Write out every line of the items below word for word, without the pictures.
* start Dataset content *
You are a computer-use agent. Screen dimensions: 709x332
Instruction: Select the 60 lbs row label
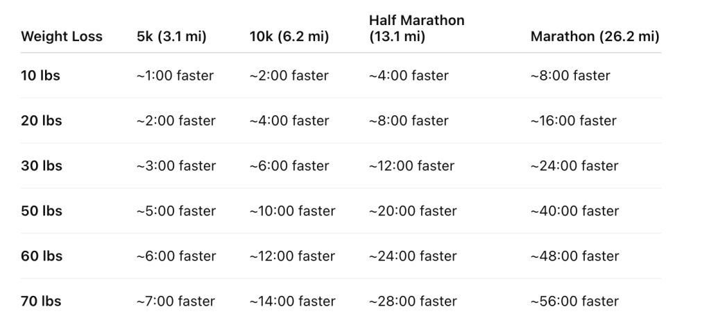42,256
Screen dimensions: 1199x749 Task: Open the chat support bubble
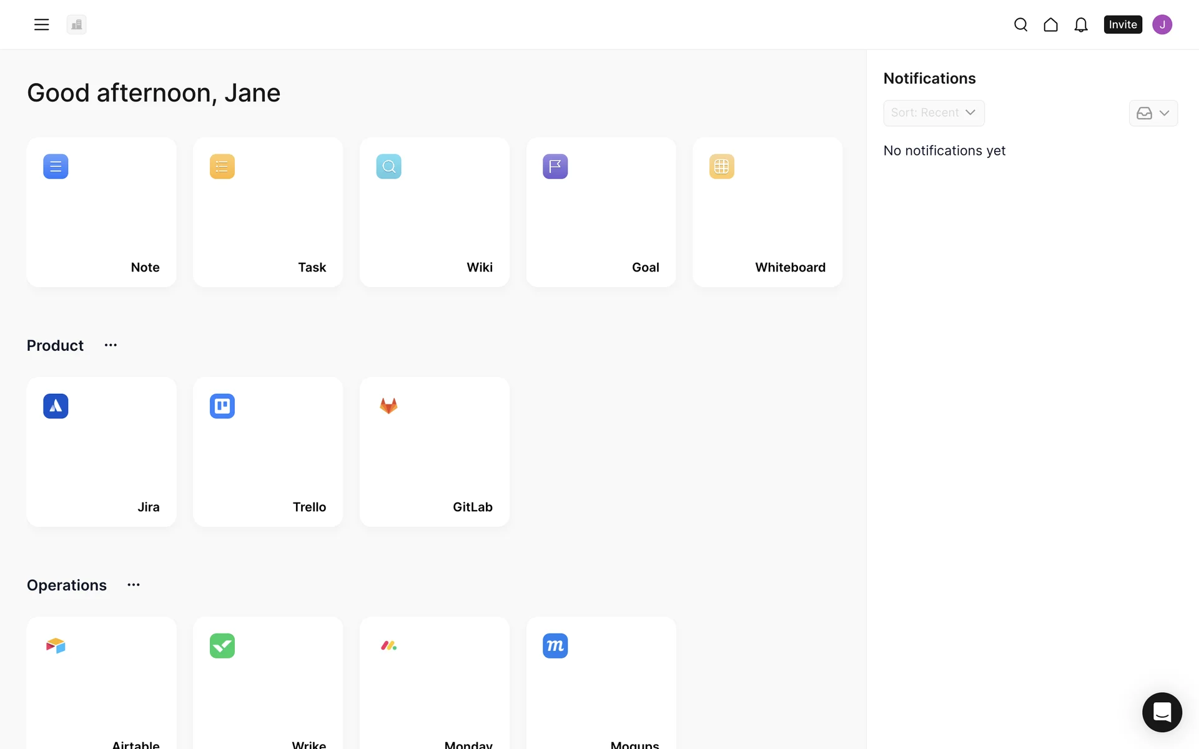point(1162,712)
* end Dataset content *
### Finished answer
You are a computer-use agent. Screen dimensions: 709x332
Instruction: Select the 60 lbs row label
42,256
Screen dimensions: 1199x749 Task: Open the chat support bubble
point(1162,712)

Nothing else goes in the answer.